▸ What to produce
Each line in the records that mentions the word "agent" needs to be listed.

▸ Provided records
....................

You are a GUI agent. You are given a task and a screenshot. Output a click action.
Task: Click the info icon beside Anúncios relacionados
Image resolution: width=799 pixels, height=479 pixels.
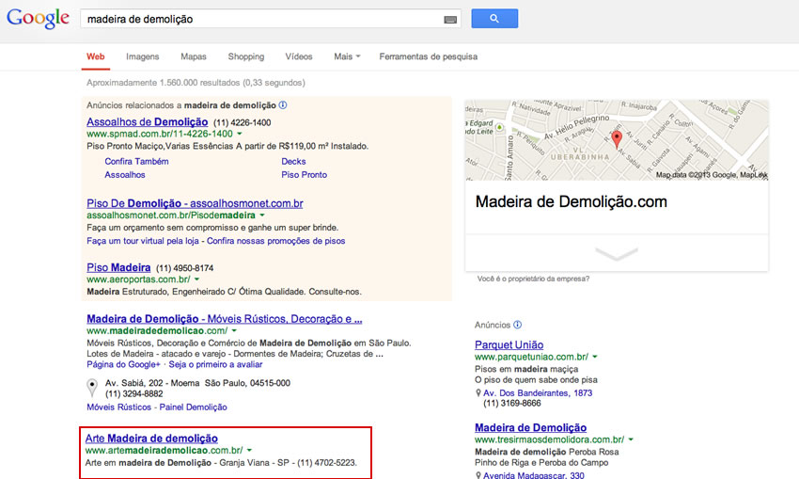pos(283,105)
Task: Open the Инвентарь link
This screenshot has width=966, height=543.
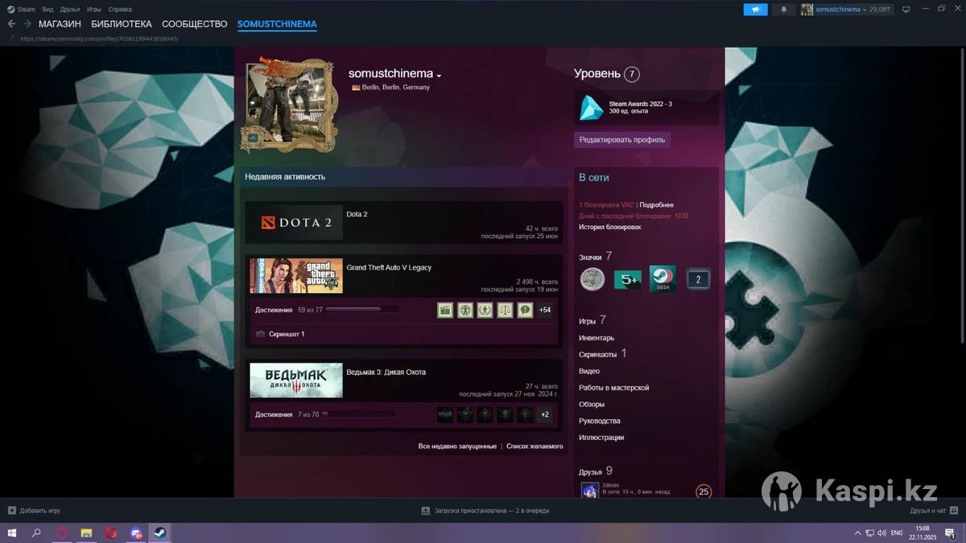Action: pyautogui.click(x=596, y=338)
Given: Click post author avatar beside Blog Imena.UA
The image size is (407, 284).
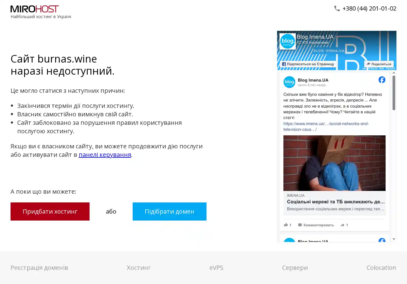Looking at the screenshot, I should point(289,82).
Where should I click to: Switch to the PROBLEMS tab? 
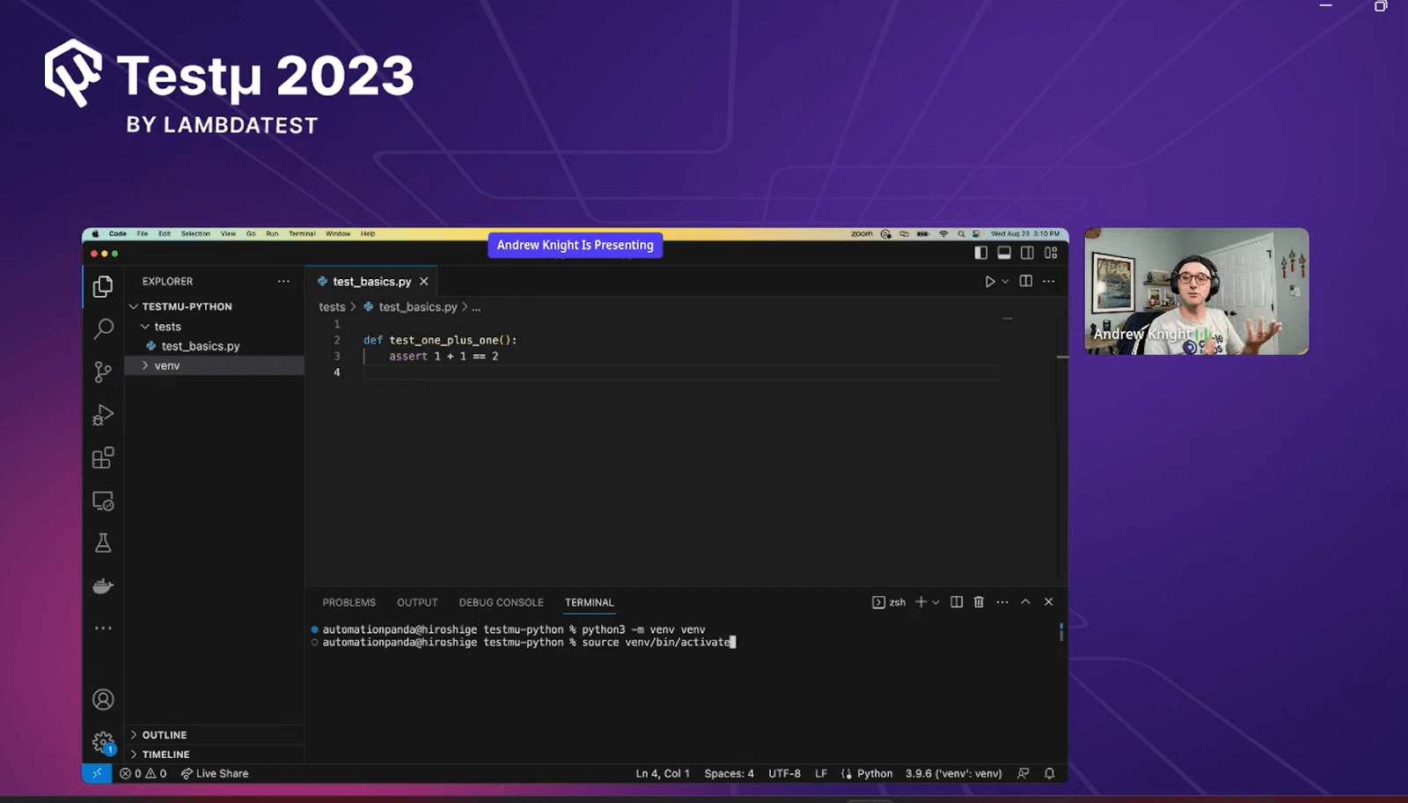coord(348,602)
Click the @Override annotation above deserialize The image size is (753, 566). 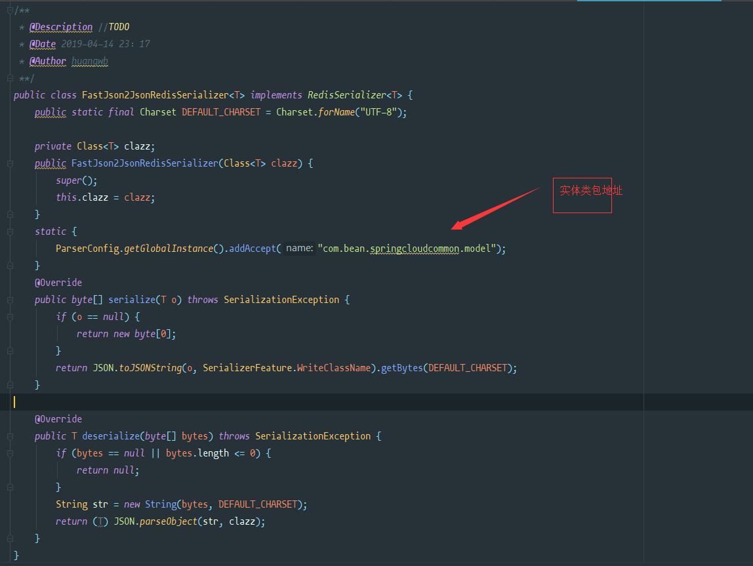[x=58, y=418]

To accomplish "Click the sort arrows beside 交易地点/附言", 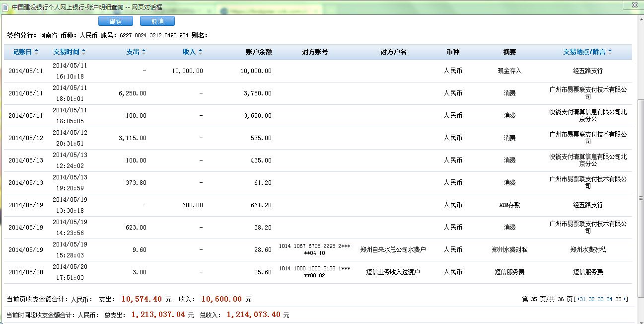I will [610, 52].
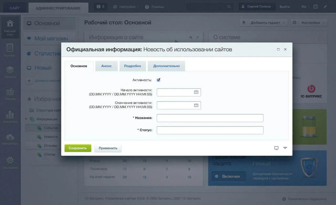Toggle the Включен proactive protection switch

[x=229, y=176]
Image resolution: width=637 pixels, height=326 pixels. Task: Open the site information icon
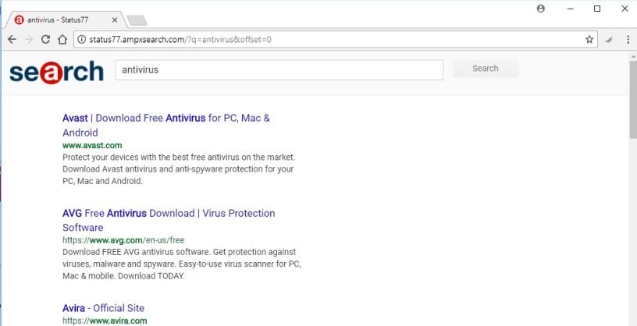[x=80, y=39]
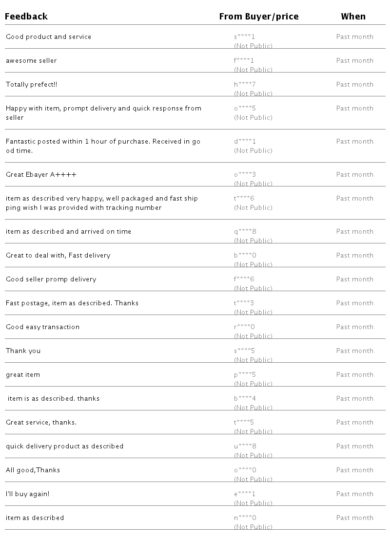Image resolution: width=390 pixels, height=539 pixels.
Task: Select the 'Good product and service' feedback
Action: [x=48, y=37]
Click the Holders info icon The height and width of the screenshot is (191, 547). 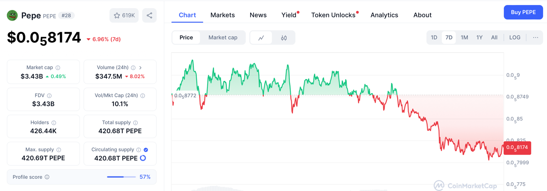[x=54, y=122]
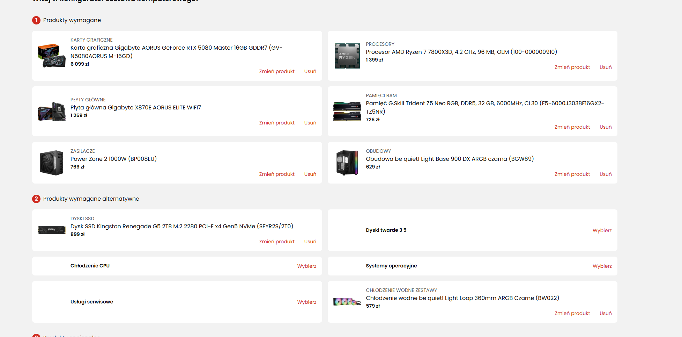Image resolution: width=682 pixels, height=337 pixels.
Task: Click the Light Loop water cooling image
Action: 347,302
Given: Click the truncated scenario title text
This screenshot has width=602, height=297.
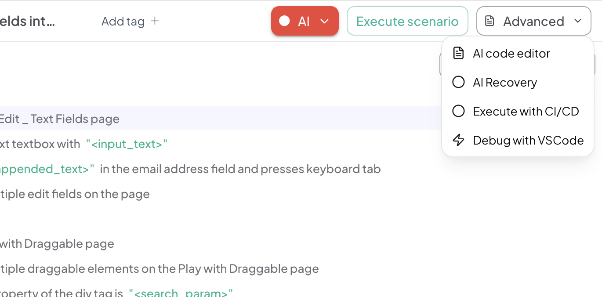Looking at the screenshot, I should point(27,21).
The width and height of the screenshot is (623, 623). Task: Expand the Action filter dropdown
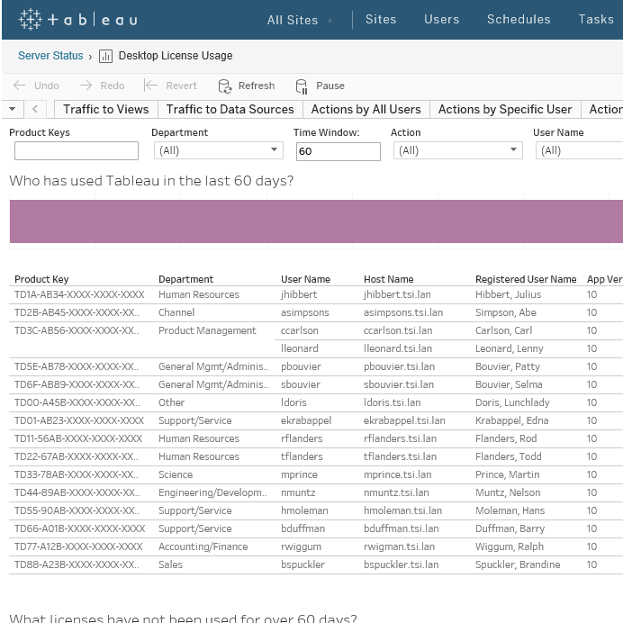(514, 150)
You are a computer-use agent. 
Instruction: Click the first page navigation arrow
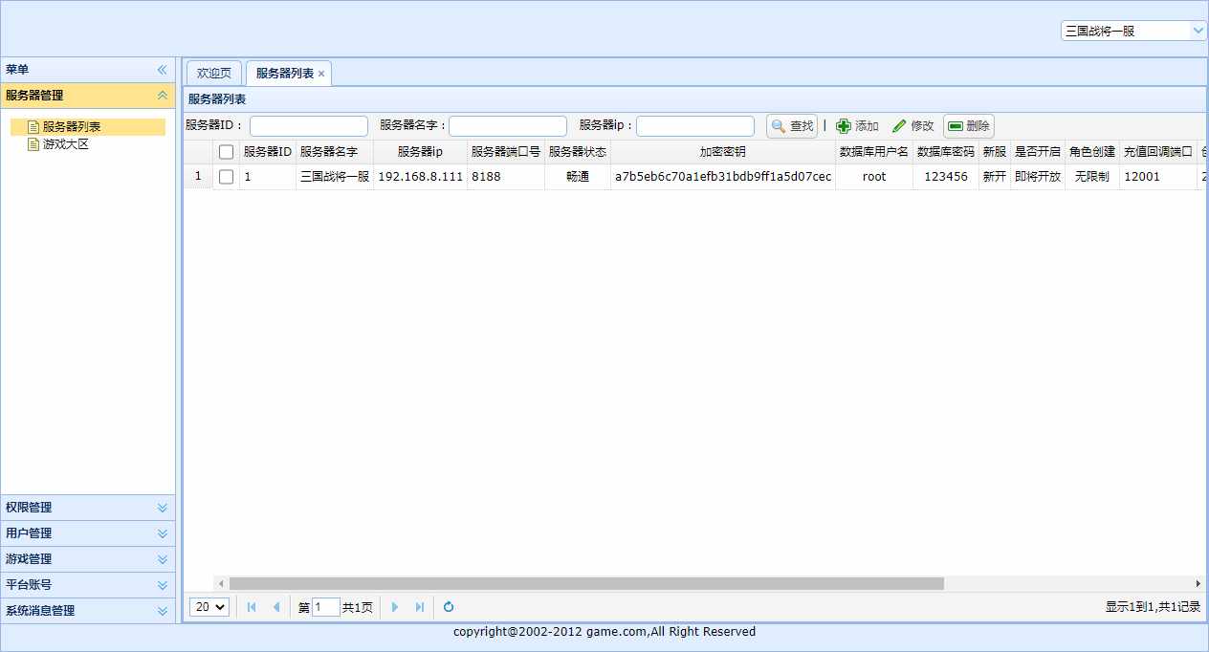251,606
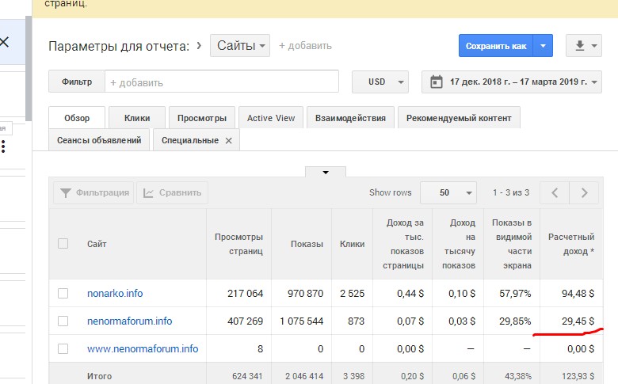Click the Сравнить chart button
The image size is (618, 384).
172,192
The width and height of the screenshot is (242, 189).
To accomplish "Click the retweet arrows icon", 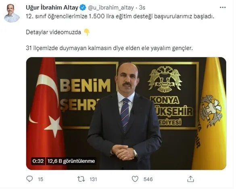I will 81,179.
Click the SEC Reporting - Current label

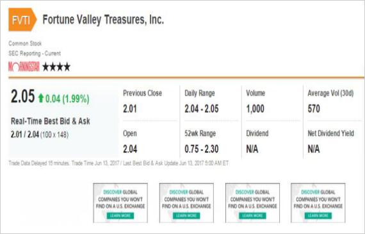coord(35,53)
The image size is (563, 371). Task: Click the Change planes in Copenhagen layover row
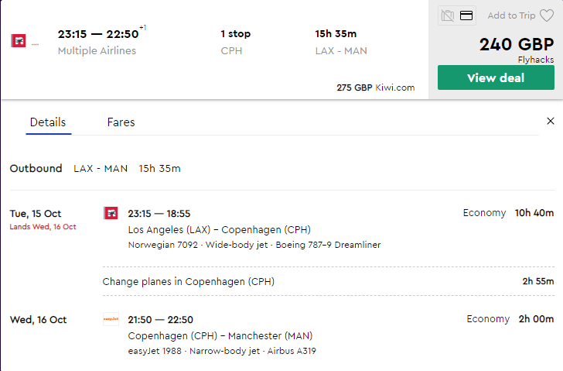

....................

▸ Result for this exercise
You are a GUI agent. You are given a task and a screenshot. Output a click action.
You are a computer-use agent. 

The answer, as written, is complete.